Diskussion: Dem Problem der schwer auffindbaren und nur unzureichend qualitätsgesicherten Informationen zu seltenen Erkrankungen im Internet kann mit der Schaffung eines zentralen Informationsportals begegnet werden. Das wesentliche Ergebnis aus den Ärzteinterviews ist, dass der Bedarf an Informationen vor und nach Diagnosestellung unterschiedlich ist. Dies könnte durch die Gestaltung der Startseite mit einer Einstiegsfrage oder durch Kategorisierung der Themen gelöst werden. Die in den Interviews identifizierten Bedarfe finden sich in den auf der ZIPSE-Startseite dargestellten Kategorien wieder. Diese gliedern sich in die Bereiche Krankheitsbild, Therapie, Forschung, Beratung, Erfahrungsaustausch und Weiterbildung. Unter den definierten Kategorien werden in ZIPSE Webseiten zu seltenen Erkrankungen dynamisch qualitätsgesichert eingruppiert und verlinkt. ZIPSE bietet selbst keine Primärinformationen, sondern verweist auf bereits im Internet vorhandene Informationsquellen. Dabei können nicht alle in den Interviews identifizierten Informationsbedarfe berücksichtigt werden, da z.B. ein Austausch zwischen Ärzten einen geschützten Bereich und eine umfassende redaktionelle Betreuung erfordern würde.

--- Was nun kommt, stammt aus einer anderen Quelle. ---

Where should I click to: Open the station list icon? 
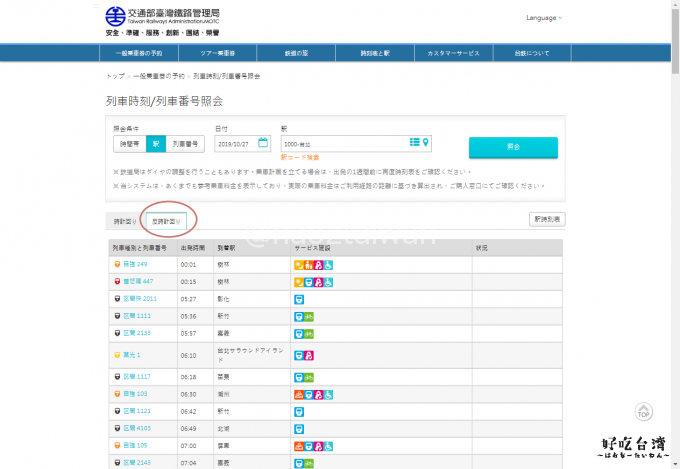[x=415, y=143]
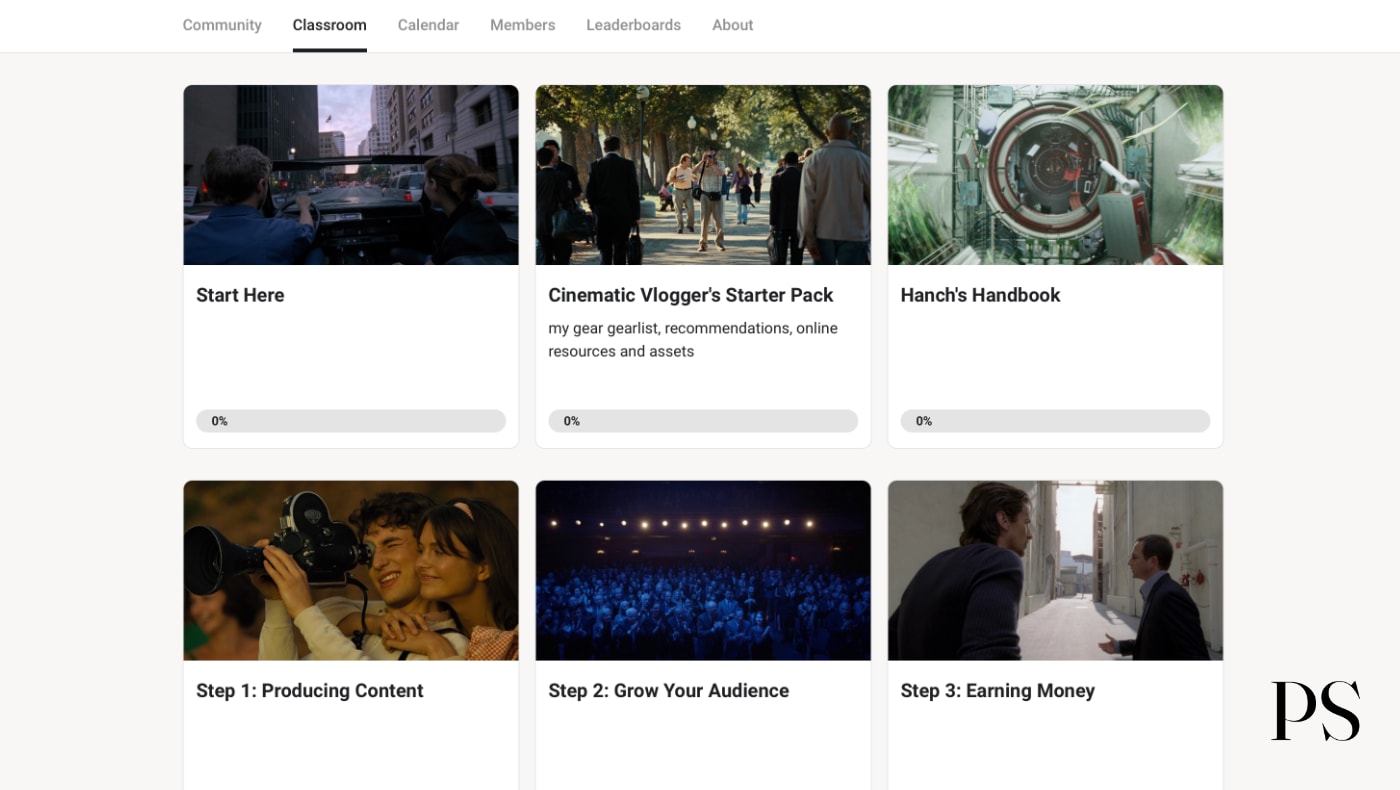
Task: Open the Hanch's Handbook cover image
Action: [1055, 175]
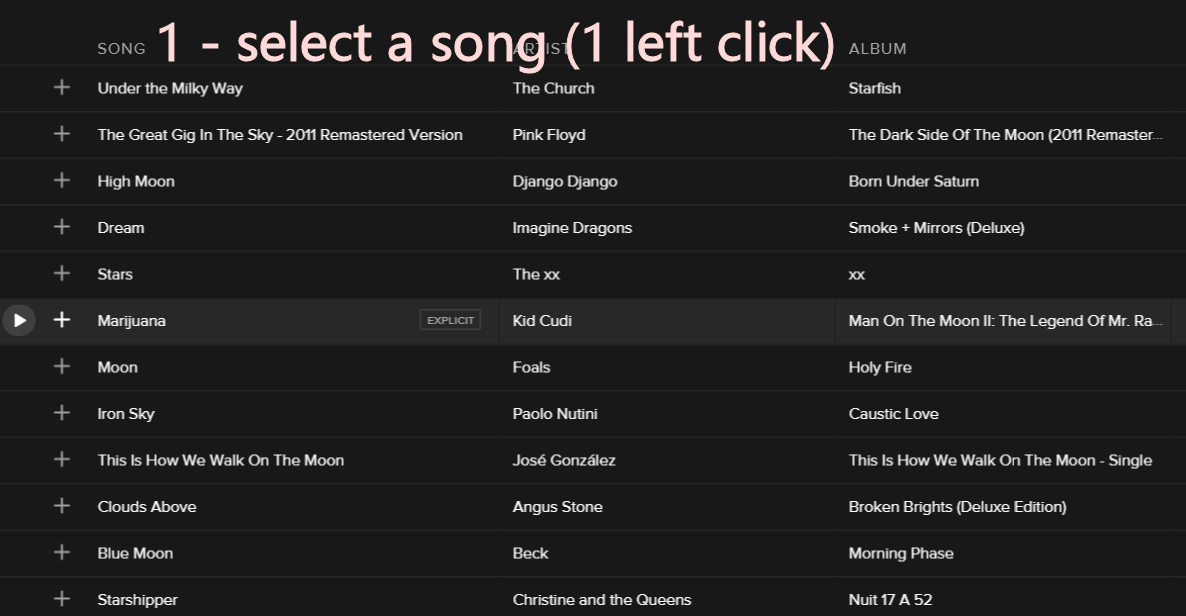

Praktische Implikationen: Aus den Ergebnissen lassen sich Implikationen für das Internetportal ableiten. Ein zentraler Einstieg und die Bündelung der heterogen verfügbaren Informationen durch die ZIPSE kann zu einer Verbesserung des Informationsangebotes im Bereich der seltenen Erkrankungen führen. Durch diese zentrale Anlaufstelle für Ärzte und Patienten kann in Zukunft die Versorgungssituation verbessert werden.